● DOCUMENT SECTION:
■ ■ ■ ■ ■ ■ ■

Solve for the derivative using:

#f'(x)=lim_{\Delta x\rarr0}{f(x+Deltax)-f(x)}/{Delta x}#

Substitute #f(x)=-2sin^5(x)#.

#f'(x)=-2lim_{Deltax\rarr0}{sin^5(x+Deltax)-sin^5(x)}/{Delta x}#

Use the sum of angles trig identity to get

#sin(x+Deltax)=sin(x)cos(\Deltax)+sin(Delta x)cos(x)#

For small angles, we have the following first order approximations

#sin(Delta x)approxDelta x# and #cos(Delta x)\approx1#

The above approximations are derived from the Taylor series expansions of sine and cosine, Since we are taking the #lim_{\Delta x rarr 0}# these approximations will become exact.

■ ■ ■ ■ ■ ■ ■

● TO BE DONE:
**a)** Answer these about the derivation:
(i) What function is substituted for f(x)?
(ii) Which trig identity is used to expand sin(x + Δx)?
(iii) The small-angle approximations come from the expansions of which functions, and of what kind are those expansions?
**b)** Quote the derivation, beginning at the words "#sin(Delta x)approxDelta x#" and stopping after "will become exact.".
**c)** Extend the derivation of the derivative of −2sin⁵(x) past its final sentence.

■ ■ ■ ■ ■ ■ ■

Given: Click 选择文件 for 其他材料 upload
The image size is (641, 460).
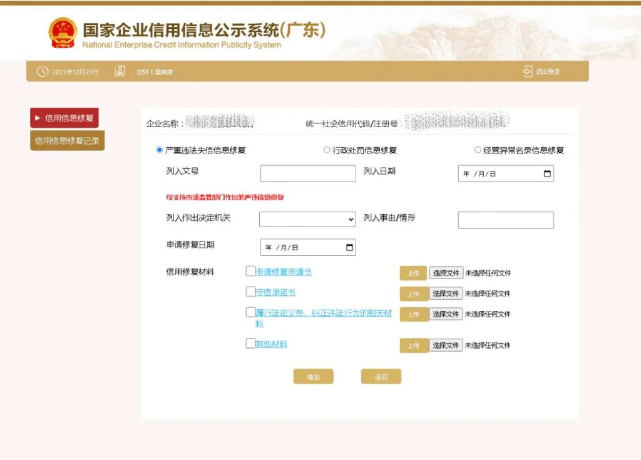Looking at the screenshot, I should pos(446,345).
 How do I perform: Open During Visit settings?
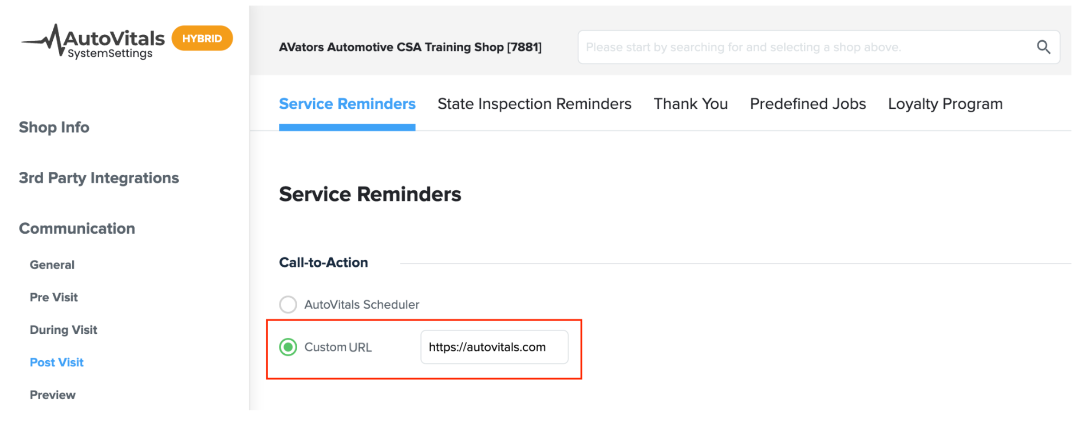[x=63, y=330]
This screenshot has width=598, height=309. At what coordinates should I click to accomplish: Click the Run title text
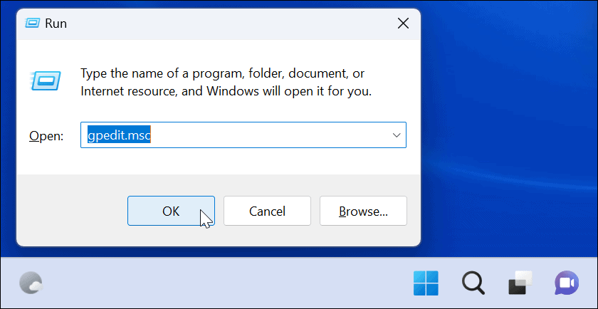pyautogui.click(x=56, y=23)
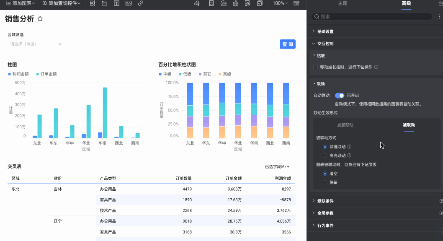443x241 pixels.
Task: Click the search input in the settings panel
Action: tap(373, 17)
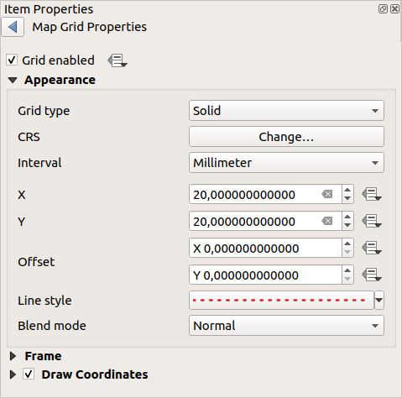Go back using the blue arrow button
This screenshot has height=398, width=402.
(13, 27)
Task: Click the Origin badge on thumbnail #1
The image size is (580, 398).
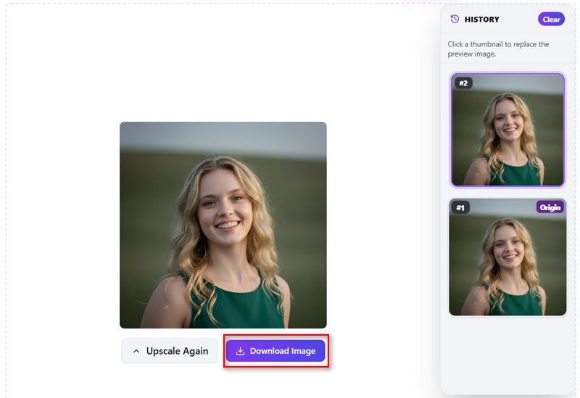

■ ■ ■ ■ ■ ■ ■

● RESPONSES BY TASK:
**a)**
(i) f(x) = −2sin⁵(x)
(ii) The sum of angles identity
(iii) Sine and cosine, from their Taylor series expansions

**b)**
#sin(Delta x)approxDelta x# and #cos(Delta x)\approx1#

The above approximations are derived from the Taylor series expansions of sine and cosine, Since we are taking the #lim_{\Delta x rarr 0}# these approximations will become exact.

**c)**
Using these approximations,

#sin(x+Deltax)\approxsin(x)+Delta x cos(x)#

Substitute this into the #f'(x)# expression,

#f'(x)=-2lim_{Deltaxrarr0}{[sin(x)+Deltaxcos(x)]^5-sin^5(x)}/{Delta x}#

Since we are taking #lim_{Delta xrarr0}#

#(Delta x)^2# will be soooooo much smaller than #Delta x# to the point where I can write:

#[sin(x)+Delta x cos(x)]^5=sin^5(x)+5Delta x cos(x)sin^4(x)#

and ignore all the other terms with #Delta x# raised to a higher power. If you don't mind all the extra writing, you can write out all of the terms and still get the right answer in the end.

Substitute the above expression into #f'(x)#

#f'(x)=-2\lim_{Deltaxrarr0}{[sin^5(x)+5Delta x cos(x)sin^4(x)]-sin^5(x)}/{Delta x}#

#f'(x)=-2\lim_{Deltaxrarr0}{5Delta x cos(x)sin^4(x)}/{Delta x}#

#f'(x)=-10cos(x)sin^4(x)#

The expected answer.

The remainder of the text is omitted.